Residenti in Basilicata ma vivono in Venezuela. Intascano ben 156mila euro!


Nei certificati scrivevano di essere residenti a Melfi, in realtà la loro casa da più di 60 anni era in Sudamerica, in una città del Venezuela. Lì una coppia formata da marito e moglie, entrambi di 80 anni, si manteneva anche grazie all’assegno sociale di 450 euro che ogni mese arrivava dall’Italia. Soldi che però non gli spettavano, perché uno dei requisiti per beneficiarne è non risiedere all’estero per più di 30 giorni. Invece, la coppia di anziani coniugi aveva lasciato la città federiciana e si era trasferita in Venezuela dal 1955. Nel loro conto sono arrivati in tutto 156 mila euro che ora l’Inps intende recuperare. La scoperta grazie alla Guardia di Finanza che ha svelato una truffa all’Istituto di previdenza da 10 milioni di euro. Già, perché i casi di anziani che facevano risultare di essere in Italia nonostante fossero residenti all’estero per poter intascare l’assegno sociale sono risultati centinaia . Nel nostro Paese ci tornavano ogni tanto e solo per ritirare soldi allo sportello. Falsa la residenza, falsa la dichiarazione dei redditi, guarda caso sempre inferiore alla soglia prevista per ottenere l’assegno pensato per i cittadini più disagiati .
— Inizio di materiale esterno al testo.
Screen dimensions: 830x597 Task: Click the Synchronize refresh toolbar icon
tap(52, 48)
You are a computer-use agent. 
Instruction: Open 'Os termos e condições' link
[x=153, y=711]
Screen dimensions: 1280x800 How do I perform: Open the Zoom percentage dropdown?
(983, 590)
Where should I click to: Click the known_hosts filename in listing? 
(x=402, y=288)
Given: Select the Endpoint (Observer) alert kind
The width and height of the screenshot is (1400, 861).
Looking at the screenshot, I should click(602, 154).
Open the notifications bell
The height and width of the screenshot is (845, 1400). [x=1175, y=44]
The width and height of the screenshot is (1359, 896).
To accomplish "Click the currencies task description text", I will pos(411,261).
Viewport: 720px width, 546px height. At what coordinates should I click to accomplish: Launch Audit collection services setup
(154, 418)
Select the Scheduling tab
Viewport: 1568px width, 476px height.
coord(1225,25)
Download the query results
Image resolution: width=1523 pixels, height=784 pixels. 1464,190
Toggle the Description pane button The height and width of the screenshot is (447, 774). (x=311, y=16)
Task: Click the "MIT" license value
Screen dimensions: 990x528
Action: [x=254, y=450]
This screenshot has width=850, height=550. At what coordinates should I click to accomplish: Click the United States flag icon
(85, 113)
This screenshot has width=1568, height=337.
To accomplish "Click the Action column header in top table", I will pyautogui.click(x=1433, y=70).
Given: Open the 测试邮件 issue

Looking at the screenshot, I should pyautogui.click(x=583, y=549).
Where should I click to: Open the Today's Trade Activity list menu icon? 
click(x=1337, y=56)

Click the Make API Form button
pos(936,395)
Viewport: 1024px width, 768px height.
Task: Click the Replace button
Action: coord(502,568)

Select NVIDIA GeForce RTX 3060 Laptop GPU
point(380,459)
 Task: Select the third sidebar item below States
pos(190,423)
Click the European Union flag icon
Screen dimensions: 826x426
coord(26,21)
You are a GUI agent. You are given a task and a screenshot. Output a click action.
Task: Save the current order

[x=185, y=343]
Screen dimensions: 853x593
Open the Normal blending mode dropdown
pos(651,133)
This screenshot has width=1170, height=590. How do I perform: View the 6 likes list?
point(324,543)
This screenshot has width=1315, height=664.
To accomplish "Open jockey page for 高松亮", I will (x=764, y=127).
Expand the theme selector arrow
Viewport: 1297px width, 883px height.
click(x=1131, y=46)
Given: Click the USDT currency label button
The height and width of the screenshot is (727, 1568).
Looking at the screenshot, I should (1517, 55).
E invece tra i destinatari c’era anche chi ha trasferito capitali verso il principato di Monaco per quasi 400 mila euro. Sono 370 le persone denunciate sia italiane sia straniere ( tra cui la coppia di coniugi lucani) nell’ambito dell’operazione chiamata “People out”, condotta dal Nucleo speciale spesa pubblica e repressione frodi comunitarie della Guardia di Finanza su tutto il territorio nazionale. L’Inps ha sospeso i pagamenti e si sta attivando per recuperare le somme che sono state percepite senza averne diritto. L’istituto di previdenza prevede un risparmio annuo di oltre 2, 6 milioni di euro. L’assegno sociale è uno dei cosiddetti “strumenti di protezione” erogati dall’Inps. Il beneficio, di circa 450 euro al mese per 13 mensilità, spetta solo a chi è indigente e risiede in Italia. Le 370 persone denunciate dalle Fiamme gialle avevano ottenuto l’assegno, ma una volta trasferiti all’estero – prevalentemente in Sud America e nell’Est Europa – non l’hanno comunicato e anzi si sono anche finti poveri per poter incassare il contributo. L’operazione della Guardia di finanza ha permesso di accertare complessivamente 479 casi irregolari.